■ **WHAT TO DO**
What you return should be exactly the lines from the one containing "Select the September 19 comet image (12.3等)" down to the final line of the listing, with nothing else.

■ **SOURCE DATA**
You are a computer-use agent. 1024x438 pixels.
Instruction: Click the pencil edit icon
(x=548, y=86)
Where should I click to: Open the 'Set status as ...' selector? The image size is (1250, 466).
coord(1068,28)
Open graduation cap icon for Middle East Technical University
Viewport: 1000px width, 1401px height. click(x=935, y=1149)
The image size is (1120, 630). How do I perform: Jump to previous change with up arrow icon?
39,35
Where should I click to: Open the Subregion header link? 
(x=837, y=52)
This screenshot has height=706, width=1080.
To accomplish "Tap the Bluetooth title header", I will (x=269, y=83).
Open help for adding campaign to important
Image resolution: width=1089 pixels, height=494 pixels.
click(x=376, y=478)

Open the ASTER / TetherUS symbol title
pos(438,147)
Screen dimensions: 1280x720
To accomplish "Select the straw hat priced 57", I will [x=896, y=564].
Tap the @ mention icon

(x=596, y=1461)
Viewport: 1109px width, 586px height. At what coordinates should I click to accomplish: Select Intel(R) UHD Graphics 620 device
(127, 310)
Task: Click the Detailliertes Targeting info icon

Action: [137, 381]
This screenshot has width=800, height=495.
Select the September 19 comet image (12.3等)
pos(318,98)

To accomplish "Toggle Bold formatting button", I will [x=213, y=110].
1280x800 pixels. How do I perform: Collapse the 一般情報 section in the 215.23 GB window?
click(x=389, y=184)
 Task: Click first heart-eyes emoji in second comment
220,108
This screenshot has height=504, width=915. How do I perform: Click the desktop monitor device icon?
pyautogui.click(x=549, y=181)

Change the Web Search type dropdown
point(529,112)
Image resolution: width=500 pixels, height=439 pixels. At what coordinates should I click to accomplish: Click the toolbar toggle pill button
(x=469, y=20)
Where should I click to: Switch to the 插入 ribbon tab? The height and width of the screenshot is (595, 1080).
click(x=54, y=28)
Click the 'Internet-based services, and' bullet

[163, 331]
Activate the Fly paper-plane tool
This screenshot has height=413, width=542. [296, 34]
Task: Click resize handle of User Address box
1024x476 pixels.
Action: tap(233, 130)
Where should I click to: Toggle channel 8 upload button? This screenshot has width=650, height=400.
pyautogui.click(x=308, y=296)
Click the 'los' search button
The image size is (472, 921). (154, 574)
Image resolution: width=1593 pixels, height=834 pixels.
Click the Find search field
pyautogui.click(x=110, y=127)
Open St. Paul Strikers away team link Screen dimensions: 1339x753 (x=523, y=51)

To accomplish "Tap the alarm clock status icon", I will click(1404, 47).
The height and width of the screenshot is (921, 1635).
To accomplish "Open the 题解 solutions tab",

■ **PROBLEM SOLUTION**
Select the September 19 comet image (12.3等)
pos(318,98)

To accomplish "Toggle Bold formatting button", I will [x=213, y=110].
1280x800 pixels. How do I perform: Collapse the 一般情報 section in the 215.23 GB window?
click(x=389, y=184)
 Task: Click first heart-eyes emoji in second comment
220,108
This screenshot has height=504, width=915. How do I perform: Click the desktop monitor device icon?
pyautogui.click(x=549, y=181)

Change the Web Search type dropdown
point(529,112)
Image resolution: width=500 pixels, height=439 pixels. At what coordinates should I click to accomplish: Click the toolbar toggle pill button
(x=469, y=20)
Where should I click to: Switch to the 插入 ribbon tab? The height and width of the screenshot is (595, 1080).
click(x=54, y=28)
Click the 'Internet-based services, and' bullet

[163, 331]
Activate the Fly paper-plane tool
This screenshot has height=413, width=542. [296, 34]
Task: Click resize handle of User Address box
1024x476 pixels.
Action: tap(233, 130)
Where should I click to: Toggle channel 8 upload button? This screenshot has width=650, height=400.
pyautogui.click(x=308, y=296)
Click the 'los' search button
The image size is (472, 921). (154, 574)
Image resolution: width=1593 pixels, height=834 pixels.
Click the Find search field
pyautogui.click(x=110, y=127)
Open St. Paul Strikers away team link Screen dimensions: 1339x753 (x=523, y=51)

To accomplish "Tap the alarm clock status icon", I will click(1404, 47).
The height and width of the screenshot is (921, 1635).
To accomplish "Open the 题解 solutions tab",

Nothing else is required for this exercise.